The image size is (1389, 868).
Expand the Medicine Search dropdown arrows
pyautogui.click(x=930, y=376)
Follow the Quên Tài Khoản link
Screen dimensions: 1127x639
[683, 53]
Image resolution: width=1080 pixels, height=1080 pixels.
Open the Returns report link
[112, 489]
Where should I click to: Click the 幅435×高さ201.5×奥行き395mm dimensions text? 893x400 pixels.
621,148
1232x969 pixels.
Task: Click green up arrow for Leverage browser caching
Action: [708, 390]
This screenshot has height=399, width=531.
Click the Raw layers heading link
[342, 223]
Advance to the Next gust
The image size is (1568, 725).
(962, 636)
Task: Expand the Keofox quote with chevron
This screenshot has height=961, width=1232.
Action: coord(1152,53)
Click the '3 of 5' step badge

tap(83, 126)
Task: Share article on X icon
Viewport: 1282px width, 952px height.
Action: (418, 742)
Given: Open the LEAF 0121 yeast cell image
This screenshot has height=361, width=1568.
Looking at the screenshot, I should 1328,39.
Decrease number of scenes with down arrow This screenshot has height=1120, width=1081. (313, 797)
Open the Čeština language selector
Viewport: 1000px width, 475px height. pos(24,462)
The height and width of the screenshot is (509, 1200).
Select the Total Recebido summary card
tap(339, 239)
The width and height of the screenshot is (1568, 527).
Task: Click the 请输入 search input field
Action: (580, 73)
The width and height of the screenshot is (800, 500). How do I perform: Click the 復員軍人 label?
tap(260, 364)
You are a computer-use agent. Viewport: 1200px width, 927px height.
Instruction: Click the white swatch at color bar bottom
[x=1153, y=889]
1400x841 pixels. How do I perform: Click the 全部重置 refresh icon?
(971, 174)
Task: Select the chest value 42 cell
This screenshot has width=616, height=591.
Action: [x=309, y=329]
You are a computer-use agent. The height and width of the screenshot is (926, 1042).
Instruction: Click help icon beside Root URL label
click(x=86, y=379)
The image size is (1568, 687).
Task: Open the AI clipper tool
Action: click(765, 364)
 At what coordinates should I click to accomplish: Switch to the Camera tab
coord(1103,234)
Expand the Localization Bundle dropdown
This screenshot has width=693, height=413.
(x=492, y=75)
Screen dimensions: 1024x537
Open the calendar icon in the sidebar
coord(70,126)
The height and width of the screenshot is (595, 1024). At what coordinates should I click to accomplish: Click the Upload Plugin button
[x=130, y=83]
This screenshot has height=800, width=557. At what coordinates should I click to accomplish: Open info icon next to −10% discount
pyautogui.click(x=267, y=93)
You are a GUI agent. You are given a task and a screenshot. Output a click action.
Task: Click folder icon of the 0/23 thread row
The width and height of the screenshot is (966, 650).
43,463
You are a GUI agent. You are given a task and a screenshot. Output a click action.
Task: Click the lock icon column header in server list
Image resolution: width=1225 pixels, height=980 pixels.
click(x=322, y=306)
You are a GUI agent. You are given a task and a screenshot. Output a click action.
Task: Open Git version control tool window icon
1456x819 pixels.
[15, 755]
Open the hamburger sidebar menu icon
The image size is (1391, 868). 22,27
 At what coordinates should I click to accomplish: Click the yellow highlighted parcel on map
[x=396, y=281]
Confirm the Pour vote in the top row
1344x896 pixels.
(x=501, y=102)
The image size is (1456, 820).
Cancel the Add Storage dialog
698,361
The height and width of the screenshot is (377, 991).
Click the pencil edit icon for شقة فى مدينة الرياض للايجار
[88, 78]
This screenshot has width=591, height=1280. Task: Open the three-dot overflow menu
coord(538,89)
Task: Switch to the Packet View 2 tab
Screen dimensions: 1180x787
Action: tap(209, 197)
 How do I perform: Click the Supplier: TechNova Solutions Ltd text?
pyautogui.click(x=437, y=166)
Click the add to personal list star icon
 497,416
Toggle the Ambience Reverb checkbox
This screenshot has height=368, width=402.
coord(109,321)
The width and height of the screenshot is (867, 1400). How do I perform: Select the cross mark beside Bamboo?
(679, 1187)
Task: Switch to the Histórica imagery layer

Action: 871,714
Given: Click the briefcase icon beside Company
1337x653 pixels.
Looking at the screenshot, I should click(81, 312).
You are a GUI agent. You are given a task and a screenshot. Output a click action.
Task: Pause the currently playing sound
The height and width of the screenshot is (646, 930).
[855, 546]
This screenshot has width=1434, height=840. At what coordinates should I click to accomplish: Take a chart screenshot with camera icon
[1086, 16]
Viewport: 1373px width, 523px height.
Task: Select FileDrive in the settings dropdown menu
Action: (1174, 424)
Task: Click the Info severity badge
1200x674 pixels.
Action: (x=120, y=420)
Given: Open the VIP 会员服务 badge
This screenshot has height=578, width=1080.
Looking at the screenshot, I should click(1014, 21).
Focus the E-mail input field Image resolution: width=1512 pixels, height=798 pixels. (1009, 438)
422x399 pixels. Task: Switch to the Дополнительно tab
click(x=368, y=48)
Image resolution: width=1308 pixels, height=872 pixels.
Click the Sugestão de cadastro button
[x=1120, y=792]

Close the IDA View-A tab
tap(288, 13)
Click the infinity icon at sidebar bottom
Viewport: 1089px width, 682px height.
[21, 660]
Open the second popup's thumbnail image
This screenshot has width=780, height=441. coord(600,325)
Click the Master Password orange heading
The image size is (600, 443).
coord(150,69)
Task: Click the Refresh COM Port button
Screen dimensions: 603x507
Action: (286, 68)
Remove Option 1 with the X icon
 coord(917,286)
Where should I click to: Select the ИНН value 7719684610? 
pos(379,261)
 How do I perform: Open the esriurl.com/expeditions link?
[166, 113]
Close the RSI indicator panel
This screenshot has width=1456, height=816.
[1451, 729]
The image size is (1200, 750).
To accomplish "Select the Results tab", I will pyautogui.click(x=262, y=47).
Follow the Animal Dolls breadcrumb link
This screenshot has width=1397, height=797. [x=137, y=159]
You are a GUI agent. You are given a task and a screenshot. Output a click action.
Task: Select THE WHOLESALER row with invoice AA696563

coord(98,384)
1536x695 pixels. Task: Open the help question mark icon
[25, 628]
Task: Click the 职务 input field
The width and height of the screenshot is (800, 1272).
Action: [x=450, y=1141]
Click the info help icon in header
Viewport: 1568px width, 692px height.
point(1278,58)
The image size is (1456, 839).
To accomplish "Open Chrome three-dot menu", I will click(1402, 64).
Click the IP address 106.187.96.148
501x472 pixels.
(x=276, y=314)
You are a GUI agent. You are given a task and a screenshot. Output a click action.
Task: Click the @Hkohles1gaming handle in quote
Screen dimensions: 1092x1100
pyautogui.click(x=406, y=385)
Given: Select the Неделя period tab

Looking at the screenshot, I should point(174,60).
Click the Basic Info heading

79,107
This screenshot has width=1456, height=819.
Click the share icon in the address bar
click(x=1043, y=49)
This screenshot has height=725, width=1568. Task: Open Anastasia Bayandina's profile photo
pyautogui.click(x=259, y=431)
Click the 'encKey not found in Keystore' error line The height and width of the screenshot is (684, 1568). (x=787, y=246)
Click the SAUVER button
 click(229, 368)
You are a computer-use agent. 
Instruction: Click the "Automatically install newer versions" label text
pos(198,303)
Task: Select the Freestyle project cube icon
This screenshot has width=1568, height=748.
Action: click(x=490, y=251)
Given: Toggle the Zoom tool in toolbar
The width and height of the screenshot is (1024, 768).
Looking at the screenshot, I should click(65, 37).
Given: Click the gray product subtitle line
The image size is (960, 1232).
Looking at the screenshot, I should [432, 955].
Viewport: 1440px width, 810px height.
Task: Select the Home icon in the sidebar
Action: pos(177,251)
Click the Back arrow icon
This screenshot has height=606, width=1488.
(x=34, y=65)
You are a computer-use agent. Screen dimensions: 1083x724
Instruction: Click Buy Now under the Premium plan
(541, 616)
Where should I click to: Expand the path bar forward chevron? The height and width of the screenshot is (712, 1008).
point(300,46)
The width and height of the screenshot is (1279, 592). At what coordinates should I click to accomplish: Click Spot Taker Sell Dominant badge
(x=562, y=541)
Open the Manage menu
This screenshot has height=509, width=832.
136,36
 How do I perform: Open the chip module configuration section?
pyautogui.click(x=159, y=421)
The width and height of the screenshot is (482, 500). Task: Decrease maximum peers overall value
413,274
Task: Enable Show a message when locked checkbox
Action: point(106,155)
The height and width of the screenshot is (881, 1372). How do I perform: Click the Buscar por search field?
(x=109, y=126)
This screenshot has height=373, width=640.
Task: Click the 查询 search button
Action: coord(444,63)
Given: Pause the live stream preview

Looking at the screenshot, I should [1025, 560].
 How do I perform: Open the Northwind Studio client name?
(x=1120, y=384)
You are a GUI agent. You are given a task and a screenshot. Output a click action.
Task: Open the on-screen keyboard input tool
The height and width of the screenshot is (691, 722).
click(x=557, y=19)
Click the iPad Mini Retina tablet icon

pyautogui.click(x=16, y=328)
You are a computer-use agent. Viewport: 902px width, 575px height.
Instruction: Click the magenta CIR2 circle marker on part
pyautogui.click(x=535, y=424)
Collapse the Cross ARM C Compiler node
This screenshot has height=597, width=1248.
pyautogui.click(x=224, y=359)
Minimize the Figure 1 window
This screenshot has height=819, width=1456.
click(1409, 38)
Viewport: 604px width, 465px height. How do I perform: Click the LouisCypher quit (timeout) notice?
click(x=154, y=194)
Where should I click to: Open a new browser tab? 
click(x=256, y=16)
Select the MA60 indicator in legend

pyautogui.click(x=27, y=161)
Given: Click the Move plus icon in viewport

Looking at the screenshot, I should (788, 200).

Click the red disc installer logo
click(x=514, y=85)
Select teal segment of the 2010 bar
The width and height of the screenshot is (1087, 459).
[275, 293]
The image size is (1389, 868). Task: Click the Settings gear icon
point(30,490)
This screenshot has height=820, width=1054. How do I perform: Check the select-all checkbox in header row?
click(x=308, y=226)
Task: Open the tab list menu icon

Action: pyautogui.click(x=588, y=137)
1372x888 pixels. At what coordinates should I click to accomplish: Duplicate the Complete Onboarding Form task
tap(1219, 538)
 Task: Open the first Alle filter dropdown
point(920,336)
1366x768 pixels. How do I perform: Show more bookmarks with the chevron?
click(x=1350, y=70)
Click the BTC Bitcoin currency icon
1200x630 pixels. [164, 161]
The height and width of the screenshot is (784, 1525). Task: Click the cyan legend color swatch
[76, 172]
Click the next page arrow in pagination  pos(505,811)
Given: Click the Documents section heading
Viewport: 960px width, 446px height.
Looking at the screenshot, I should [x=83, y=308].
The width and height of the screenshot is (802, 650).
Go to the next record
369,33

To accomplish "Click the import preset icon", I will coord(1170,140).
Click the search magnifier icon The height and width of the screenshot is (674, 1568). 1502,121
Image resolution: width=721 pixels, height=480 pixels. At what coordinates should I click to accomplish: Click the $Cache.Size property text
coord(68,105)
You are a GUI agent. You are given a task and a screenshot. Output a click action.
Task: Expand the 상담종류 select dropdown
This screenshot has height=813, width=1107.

=======

Problem details: Please find every line of the records above that contains the word "dropdown" and copy each of those lines in full. Case counts: only count a match when the capitalization is the same.

Response to the task:
Expand the Medicine Search dropdown arrows
Expand the Localization Bundle dropdown
Task: Select FileDrive in the settings dropdown menu
 Task: Open the first Alle filter dropdown
Task: Expand the 상담종류 select dropdown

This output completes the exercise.